Balthus avant Balthus
Mon Louvre par Antoine Compagnon

Balthus avant Balthus
J’avoue que je ne m’étais jamais arrêté dans cette salle, qui d’ailleurs n’en est pas vraiment une, mais un corridor entre les salles David et Ingres au deuxième étage sud de l’aile Sully. J’ai parlé jadis des Boilly réfugiés dans une alcôve donnant sur ce vestibule (Sully, salle 938), parce que je m’étais intéressé dans le passé à sa représentation des petits métiers parisiens et que je les avais cherchés. Mais, faute du recul qui permettrait de les observer d’un coup d’œil, j’étais souvent passé devant les Pierre de Valenciennes sans les voir (Sully, salle 936). Quelle erreur ! Se font face deux murs tapissés de paysages italiens bord à bord, tous plus heureux, paisibles les uns que les autres, le lac de Nemi, la villa Borghèse, la villa Farnèse, le Colisée, l’Etna, tout un Grand Tour.

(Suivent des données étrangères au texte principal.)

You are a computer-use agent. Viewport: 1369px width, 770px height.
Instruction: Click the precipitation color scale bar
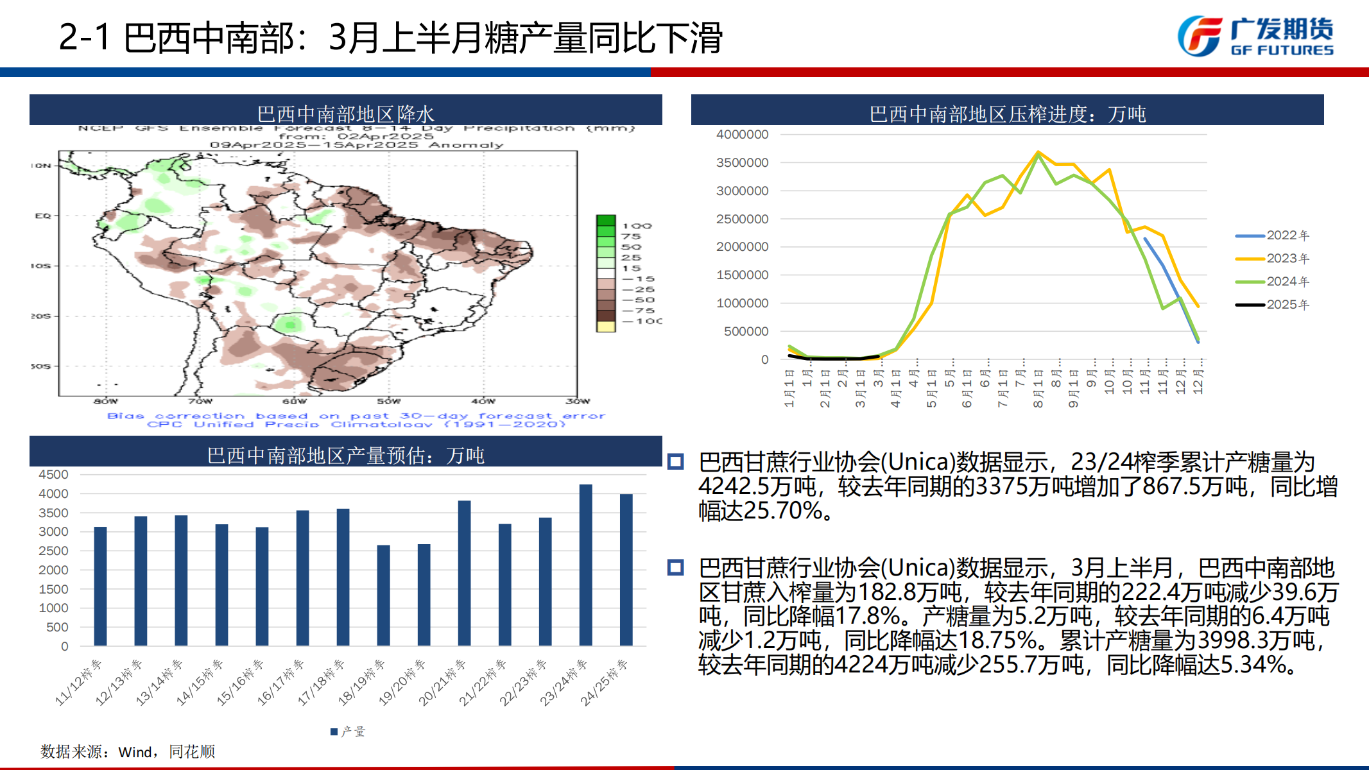(x=606, y=273)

L’artiste les avait dessinés en plein air dans les années 1780, pour lui-même, pour se souvenir, pour emmagasiner des images. Rien n’illustre mieux la fameuse « douceur de vivre » de la fin de l’Ancien Régime que ces deux peupliers, intitulés Fabriques à la villa Farnèse, parfaite combinaison du ciel, de l’horizon bas, de l’ocre des maisons et du chemin, et des verticales des deux arbres étroits, tendus vers le ciel. L’ombre paraît indiquer la fin de l’après-midi. On devine la leçon que Corot apprit de Pierre de Valenciennes. Il y trouva ce que Théophile Gautier appellera chez lui la « bonhomie », la spontanéité, le refus du poncif, la présence. Plus tard, on la retrouvera dans les paysages de Balthus ou de Morandi.